=== Supplied material ===

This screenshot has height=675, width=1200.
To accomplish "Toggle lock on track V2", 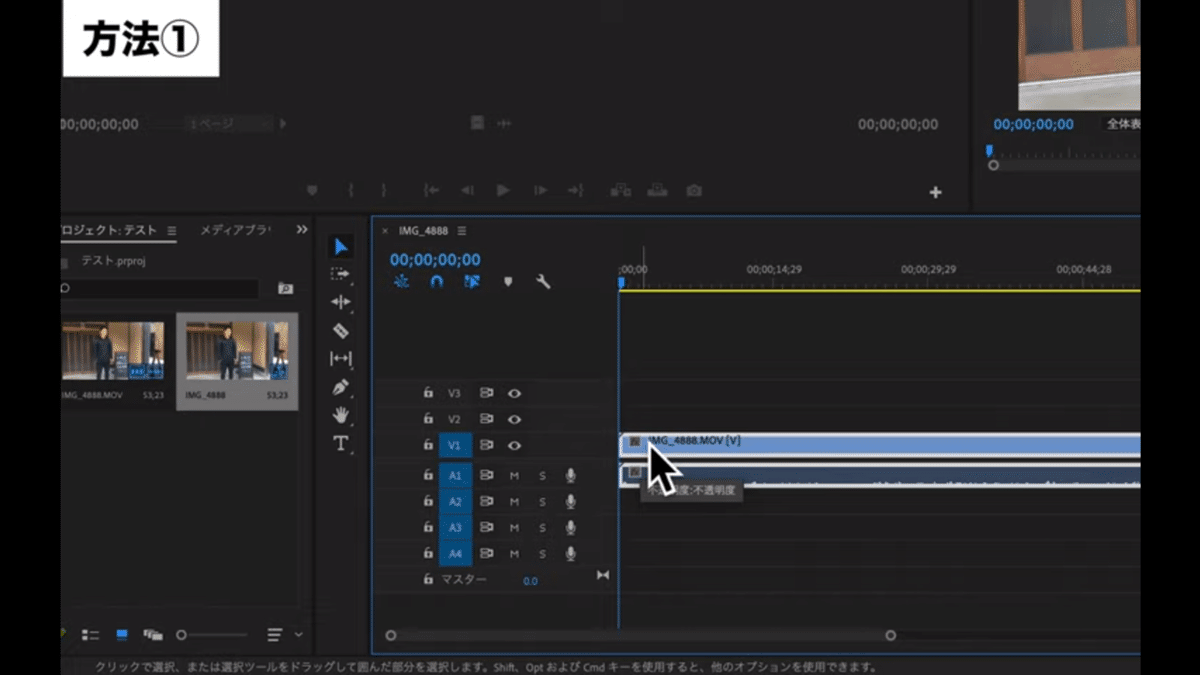I will pos(428,420).
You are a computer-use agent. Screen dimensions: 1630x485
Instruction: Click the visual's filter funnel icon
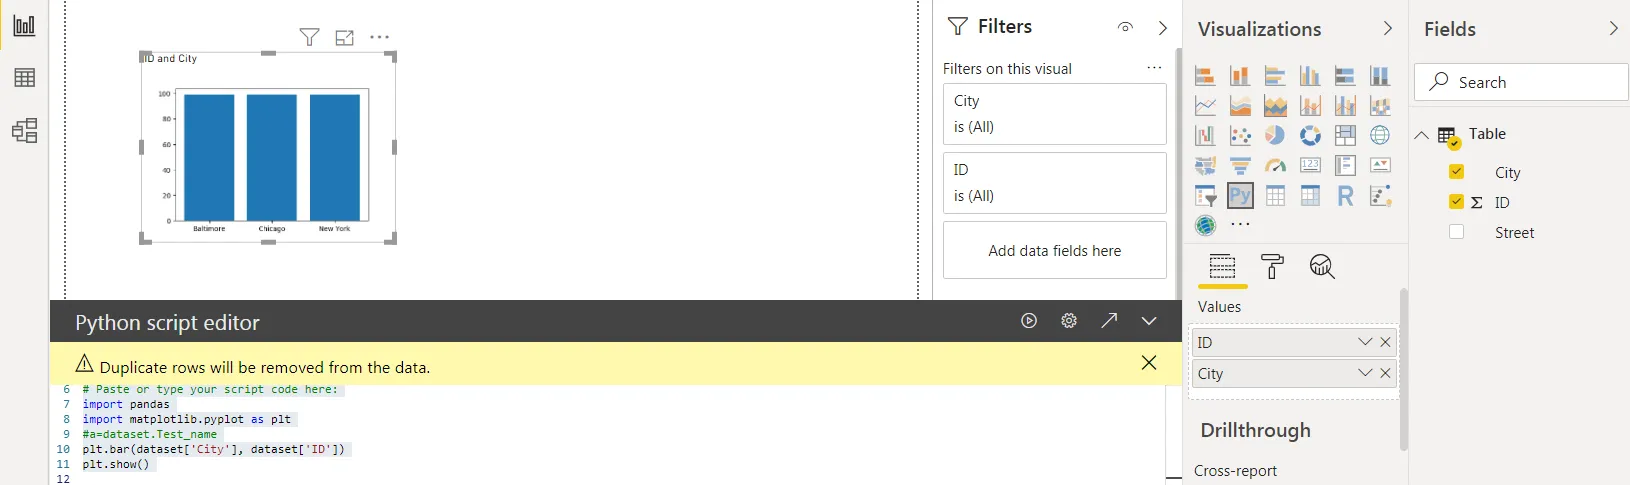pyautogui.click(x=310, y=38)
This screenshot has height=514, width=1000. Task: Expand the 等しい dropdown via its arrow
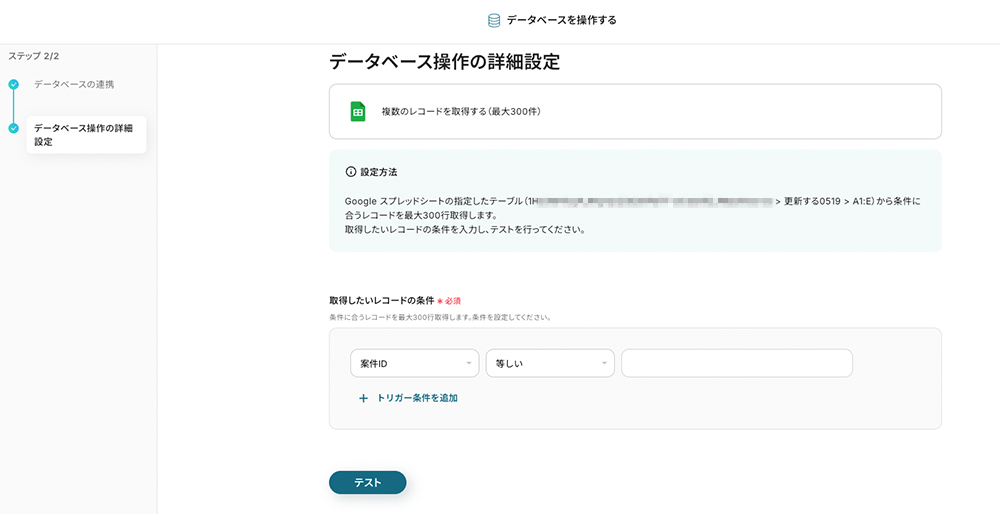tap(605, 364)
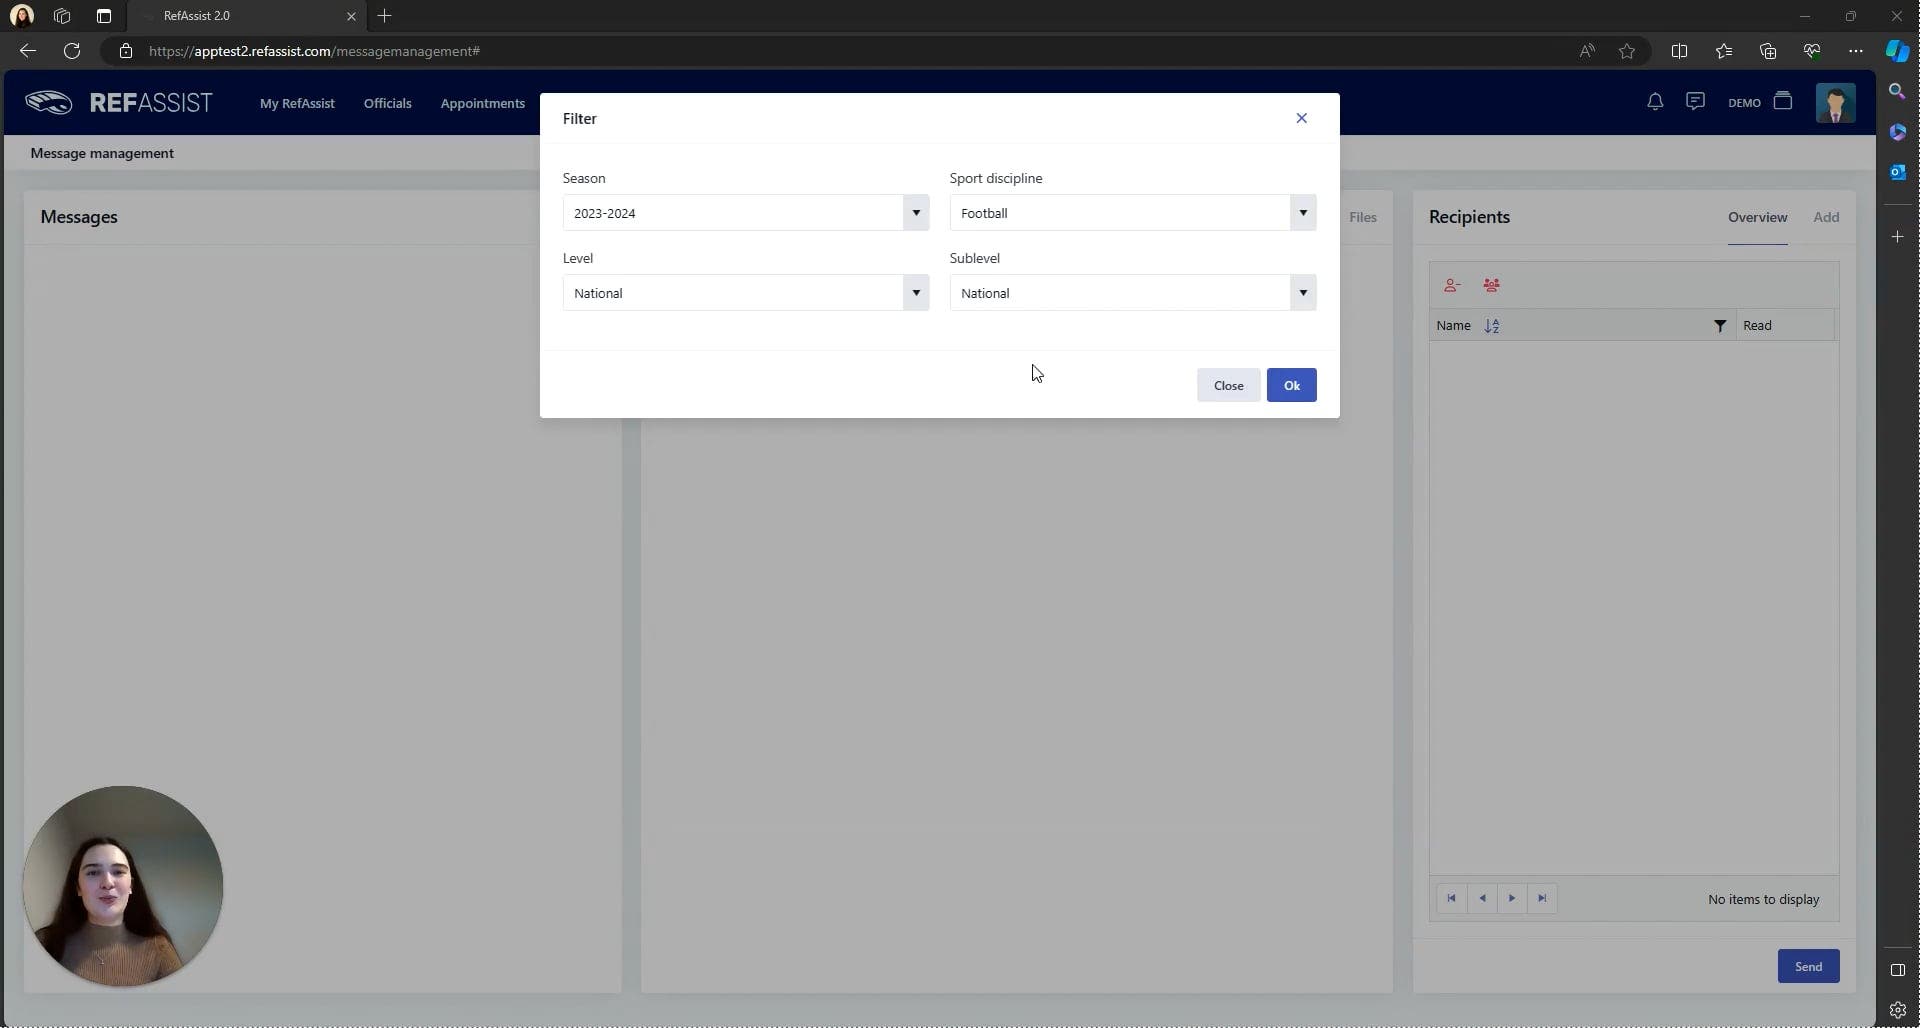1920x1028 pixels.
Task: Go to the next recipients page
Action: (x=1512, y=898)
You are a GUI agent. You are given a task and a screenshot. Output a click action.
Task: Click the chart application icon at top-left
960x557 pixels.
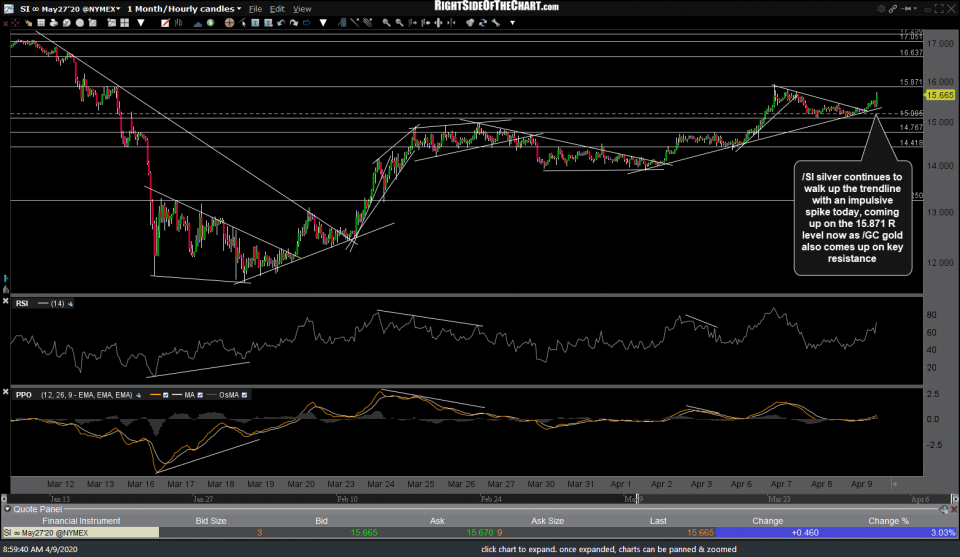(x=7, y=9)
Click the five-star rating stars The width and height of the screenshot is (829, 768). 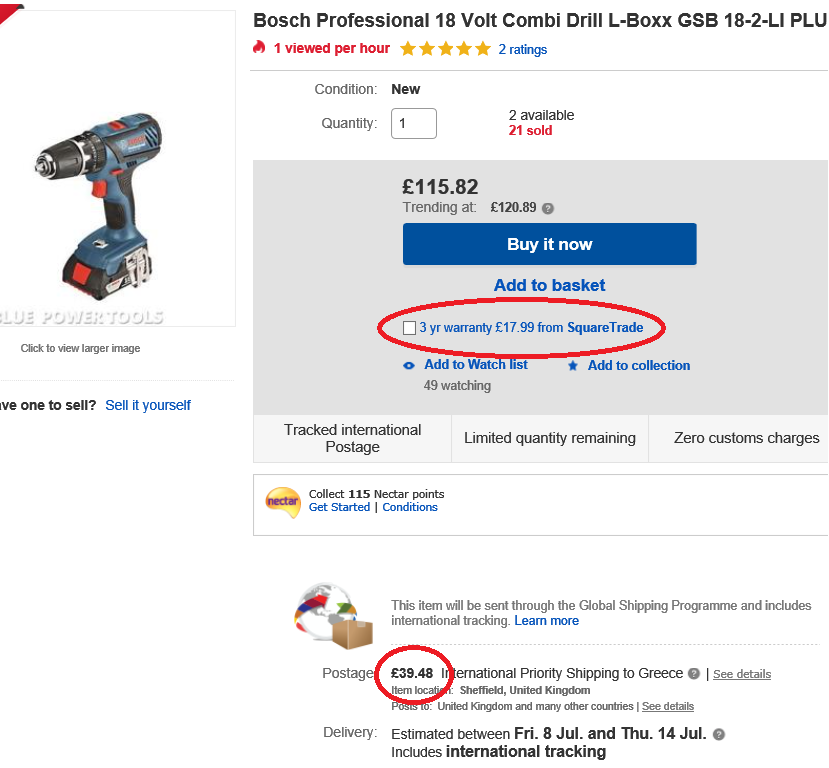tap(444, 48)
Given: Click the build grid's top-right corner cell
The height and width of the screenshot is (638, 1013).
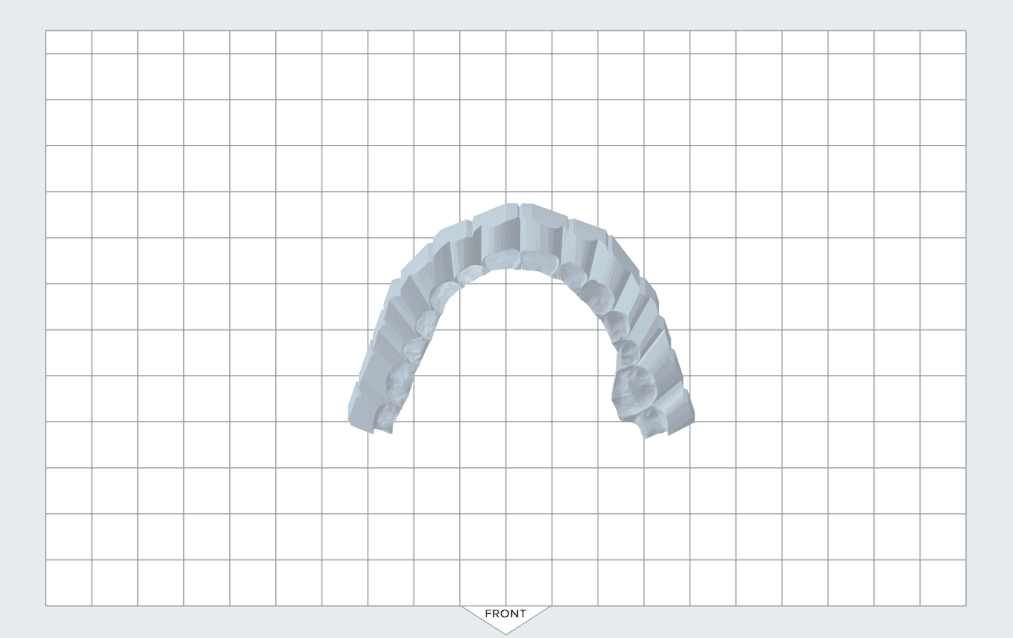Looking at the screenshot, I should (x=943, y=41).
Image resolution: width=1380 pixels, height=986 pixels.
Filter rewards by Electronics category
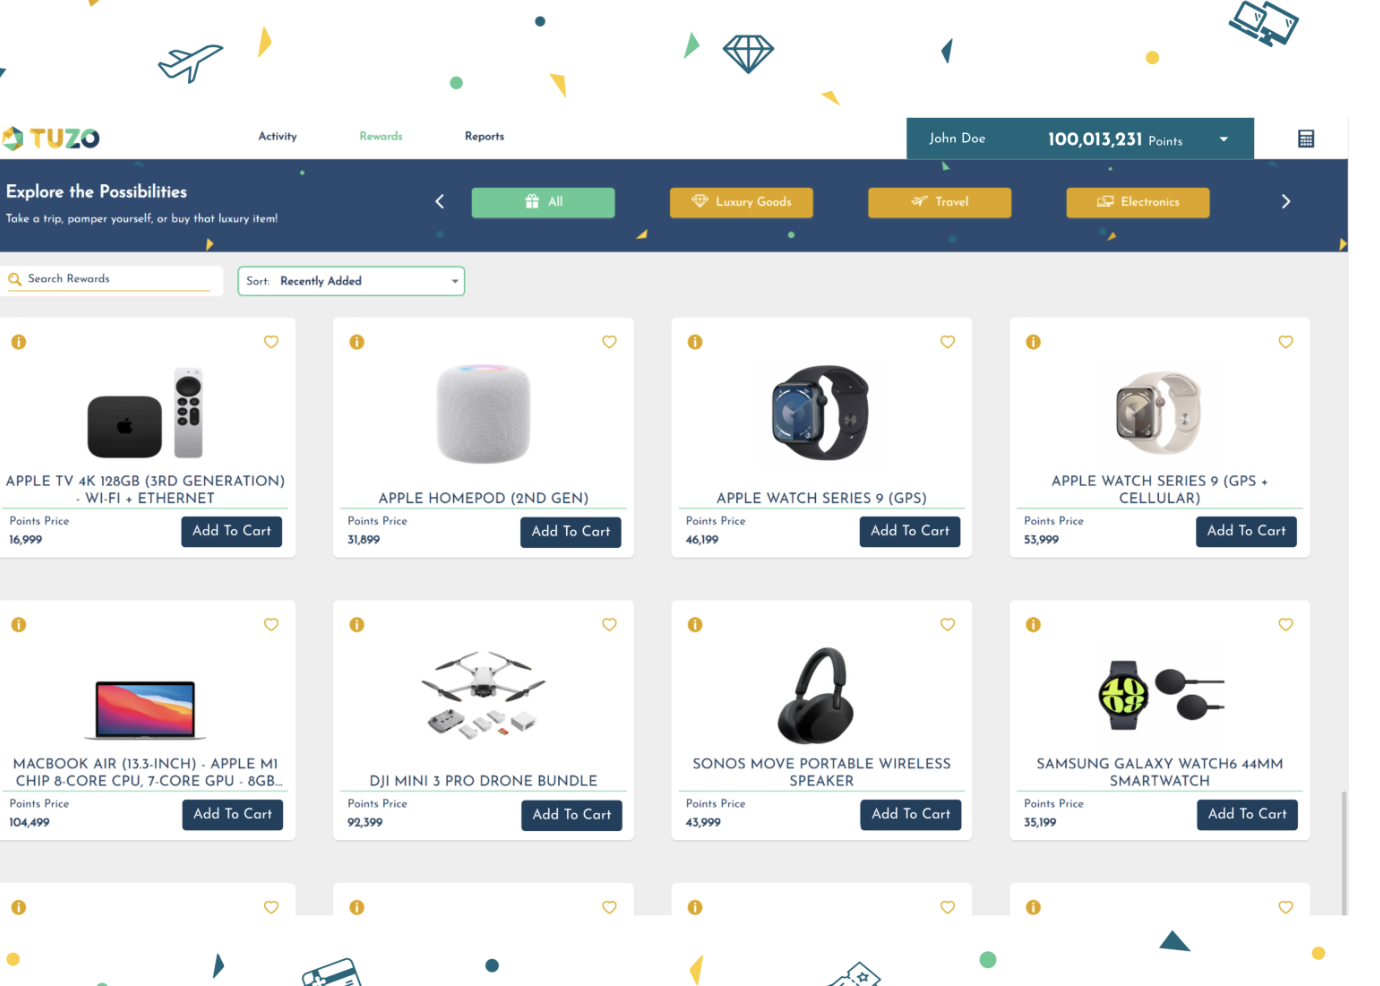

===

#### Your task:
Wherever the string "agent" appears in a line above, copy that line.

#### Solved exercise:
You are a computer-use agent. Screen dimensions: 1630x485
You are a GUI agent. You are given a task and a screenshot. Output a click action.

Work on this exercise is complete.